He entered the house, and having told Mrs. Jobson that she could go to bed, sat down to smoke and think. Harold Quaritch, like many solitary men, was a great smoker, and never did he feel the need for the consolation of tobacco more than on this night. A few months ago, when he had retired from the army, he found himself in a great dilemma. There he was, a hale, active man of three-and-forty, of busy habits, and regular mind, suddenly thrown upon the world without occupation. What was he to do with himself? While he was asking this question and waiting blankly for an answer which did not come, his aunt, old Mrs. Massey, departed this life, leaving him heir to what she possessed, which might be three hundred a year in all. This, added to his pension and the little that he owned independently, put him beyond the necessity of seeking further employment. So he had made up his mind to come to reside at Molehill, and live the quiet, somewhat aimless, life of a small country gentleman. His reading, for he was a great reader, especially of scientific works, would, he thought, keep him employed. Moreover, he was a thorough sportsman, and an ardent, though owing to the smallness of his means, necessarily not a very extensive, collector of curiosities, and more particularly of coins.
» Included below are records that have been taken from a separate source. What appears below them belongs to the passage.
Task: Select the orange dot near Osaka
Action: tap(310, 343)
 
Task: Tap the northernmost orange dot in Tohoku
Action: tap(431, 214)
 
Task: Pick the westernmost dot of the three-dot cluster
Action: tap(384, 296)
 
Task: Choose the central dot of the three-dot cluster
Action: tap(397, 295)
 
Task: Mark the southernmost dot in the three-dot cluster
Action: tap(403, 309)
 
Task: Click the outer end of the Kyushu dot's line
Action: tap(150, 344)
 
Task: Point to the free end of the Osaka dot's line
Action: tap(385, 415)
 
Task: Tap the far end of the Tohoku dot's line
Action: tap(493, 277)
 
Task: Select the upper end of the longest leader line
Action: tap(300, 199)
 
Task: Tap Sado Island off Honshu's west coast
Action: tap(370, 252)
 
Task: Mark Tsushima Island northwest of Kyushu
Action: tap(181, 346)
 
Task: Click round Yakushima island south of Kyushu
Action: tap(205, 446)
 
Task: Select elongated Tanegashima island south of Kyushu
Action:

At first, after he had come to his decision, a feeling of infinite rest and satisfaction had taken possession of him. The struggle of life was over for him. No longer would he be obliged to think, and contrive, and toil; henceforth his days would slope gently down towards the inevitable end. Trouble lay in the past, now rest and rest alone awaited him, rest that would gradually grow deeper and deeper as the swift years rolled by, till it was swallowed up in that almighty Peace to which, being a simple and religious man, he had looked forward from childhood as the end and object of his life.
Foolish man and vain imagining! Here, while we draw breath, there is no rest. We must go on continually, on from strength to strength, or weakness to weakness; we must always be troubled about this or that, and must ever have this desire or that to regret. It is an inevitable law within whose attraction all must fall; yes, even the purest souls, cradled in their hope of heaven; and the most swinish, wallowing in the mud of their gratified desires.
And so our hero had already begun to find out. Here, before he had been forty-eight hours in Honham, a fresh cause of troubles had arisen. He had seen Ida de la Molle again, and after an interval of between five and six years had found her face yet more charming than it was before. In short he had fallen in love with it, and being a sensible man he did not conceal this fact from himself. Indeed the truth was that he had been in love with her for all these years, though he had never looked at the matter in that light. At the least the pile had been gathered and laid, and did but require a touch of the match to burn up merrily enough. And now this was supplied, and at the first glance of Ida’s eyes the magic flame began to hiss and crackle, and he knew that nothing short of a convulsion or a deluge would put it out.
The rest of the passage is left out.